Nimbus scraping
A collection of utilities for scraping data for Cal Poly's Nimbus voice assistant.
Installation
Install pipenv with pip and run
pipenv install
in the project folder.
Usage
import sustainer
# returns a JSON string of CSV data from all modules
json = sustainer.scrape_all()
# For any module "scraping_module",
from scraping_module import ScrapingModule
s = ScrapingModule()
# returns a CSV string of scraped data
csv = s.scrape()
Supported Data
schedules_scraper.py
- Professor contact information (office, phone, email)
- Class section times (start / end)
- Which professor is teaching which class
- Class locations
- Class types (lab / lec)
club_scraper.py
- Contact information (phone, email, box, contact person)
- Advisor info (name, phone, email)
- Affiliations and types
- Descriptions
course_scraper.py
- Course requirements (coreq, prereq, concurrent, and recommended)
- Units
- Department
- Terms typically offered
calendar_scraper.py
- Academic calendar events and dates
faculty_scraper.py
- Faculty contact information (office, phone, email)

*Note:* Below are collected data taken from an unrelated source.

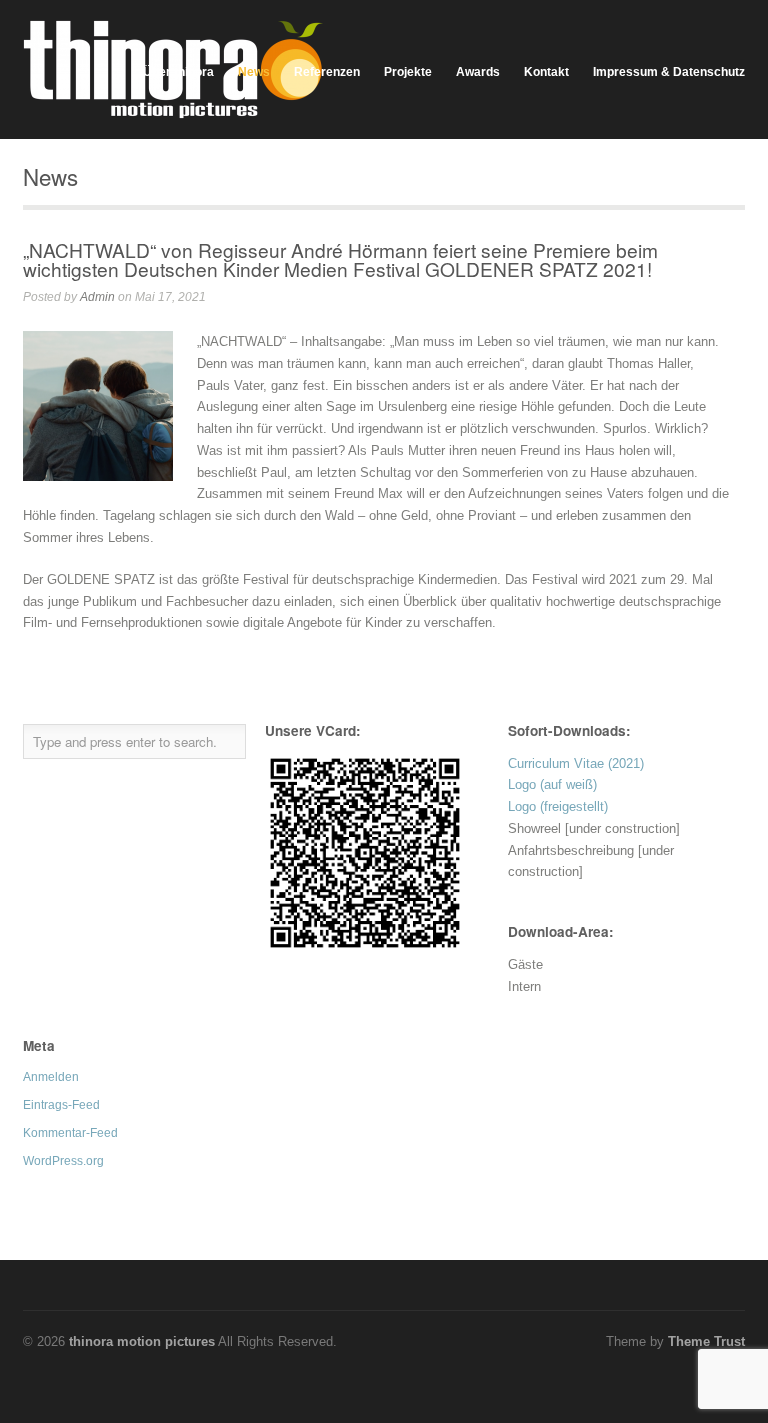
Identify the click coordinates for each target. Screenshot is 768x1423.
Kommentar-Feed (70, 1133)
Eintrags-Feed (61, 1105)
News (254, 72)
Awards (478, 72)
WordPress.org (63, 1161)
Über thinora (178, 72)
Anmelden (51, 1077)
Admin (97, 297)
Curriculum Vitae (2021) (576, 763)
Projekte (408, 72)
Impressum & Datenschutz (669, 72)
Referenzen (327, 72)
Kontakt (546, 72)
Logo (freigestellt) (558, 806)
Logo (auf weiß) (552, 784)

- Professor research interests
Architecture
TODO
- [ ] Add reporting when website format changes are detected
- [x] Add GE areas to course_scraper
- [ ] Create degree program scraper (catalog.calpoly.edu/programsaz/)
- [ ] Integrate more calendars into calendar_scraper
- [x] Add logging
Contributing
Feel free to make pull requests or report issues. For major changes, please open an issue first to discuss. Also, check out onboarding.txt (coming soon)
License
MIT